Before the COVID-19 pandemic, surgical coordinators would typically help patients understand how to navigate the processes leading up to their procedure, including medical records, imaging, insurance, preoperative appointments and tests. Now that business is resuming at Keck Medicine of USC, the support these coordinators provide has extended to assuring patients of their safety, as well as making them fully aware of the health system’s new infection prevention protocols.
Ashley Valentino, an office supervisor for the division of cardiac surgery for Keck Medicine, is one of several surgical coordinators who guide patients through what could otherwise be a complicated and anxiety-inducing process.
“We stepped up our game, because we want to make sure our patients know they’re safe,” said Valentino. “What helped us the most was the fact that leadership was on the ball. They wanted to make sure staffers and patients are protected, so they worked quickly to figure out how to rotate staff through the office and have some people working from home. That was a huge help in transitioning to the new normal.”
This new normal does a great deal to ensure patient and staff safety, but it also comes with some noteworthy changes. All of Keck Medicine’s surgical divisions have adopted telehealth to help minimize the number of people who have to come in for visits. That, in turn, has added another layer of responsibility for the coordinators.

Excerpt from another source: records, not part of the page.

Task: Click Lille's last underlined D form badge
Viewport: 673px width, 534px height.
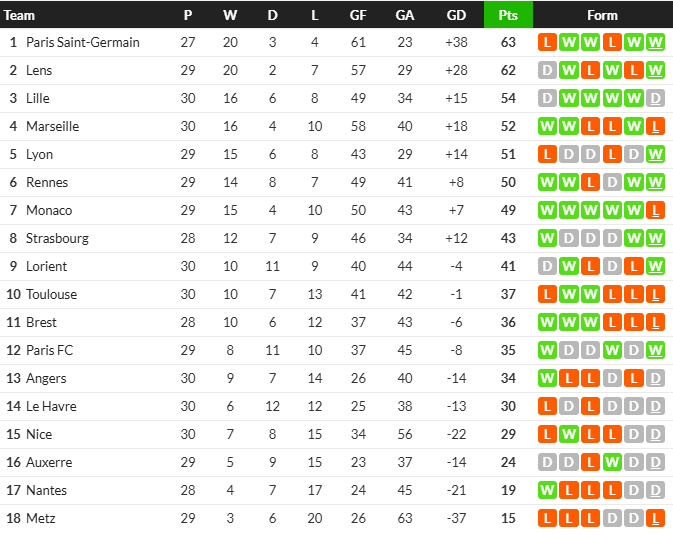Action: pyautogui.click(x=655, y=98)
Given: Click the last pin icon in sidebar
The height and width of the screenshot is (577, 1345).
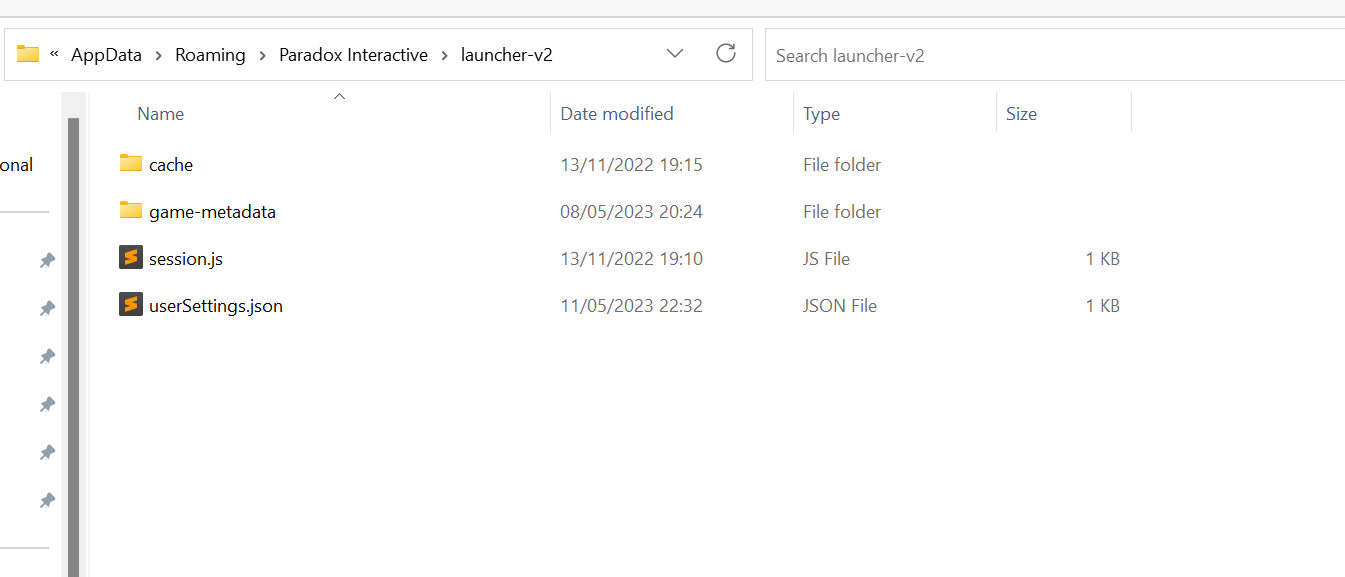Looking at the screenshot, I should (x=47, y=499).
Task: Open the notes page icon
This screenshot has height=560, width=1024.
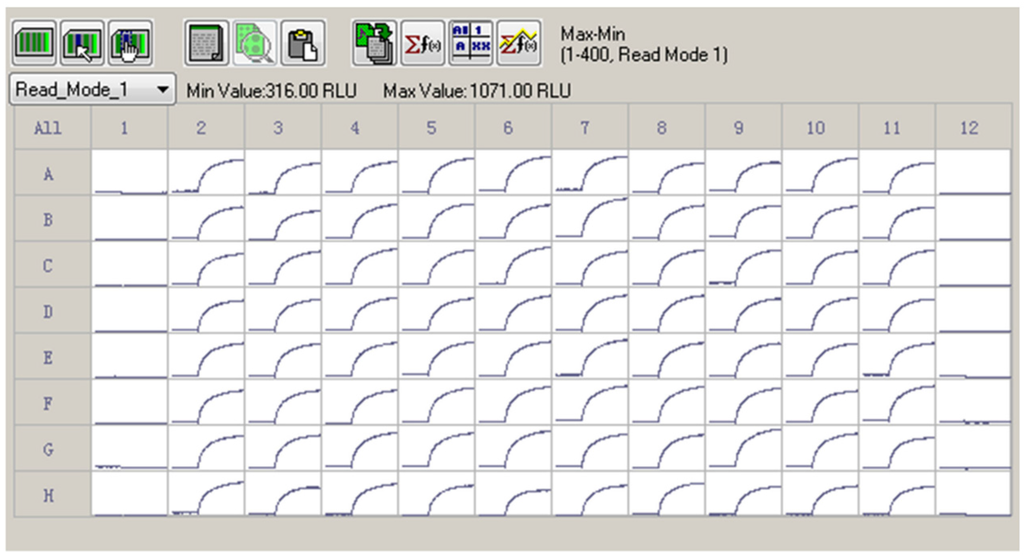Action: (206, 43)
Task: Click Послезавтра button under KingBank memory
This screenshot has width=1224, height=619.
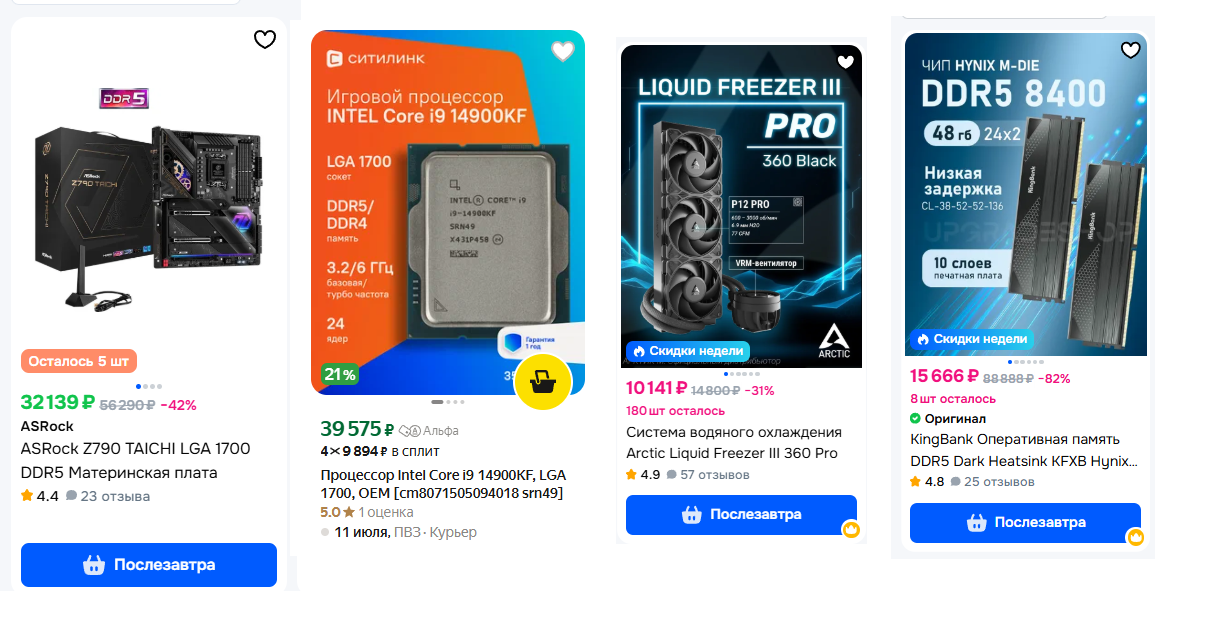Action: pos(1025,523)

Hepatobiliary and pancreatic surgery support coordinator Gunther Schulz explained: “For some patients, the technology is difficult, and they don’t like dealing with it. Normally, we would go out of our way to mail things or avoid electronic communication for those people. Now it’s more important for patients to have telehealth as an option. I’m here to walk them through that. I can help them with downloading the app and getting comfortable with it.”
When patients do need an in-person visit, coordinators help them understand the new safety procedures.
“We’ve changed the entire admissions process,” said Jason Garcia, a support coordinator for the division of vascular surgery. “We make sure there is plenty of time between appointments, so people are better able to keep a distance and they’re still comfortable.”
Along with the precautions of screening all staff and patients, hourly sanitizing of high-touch areas, and staggered appointment schedules, patients sometimes spend a few minutes waiting for appointments in their cars instead of indoors, depending on their location and time of arrival.
“We don’t want patients to have to sit in the waiting room more than necessary, and we want to lower the risk of people running into each other in elevators and hallways, so we now have a remote check-in line,” Schulz explained. “We then give them a real-time assessment of when they can come up.”
It has been a lot of rapid adjusting for the staff, but as Tyesha Hansborough, a coordinator for the thoracic surgery division pointed out, it’s well worth it. “At the end of the day, even with the coronavirus, we still have to save lives. It’s important to us that they’re taken care of.”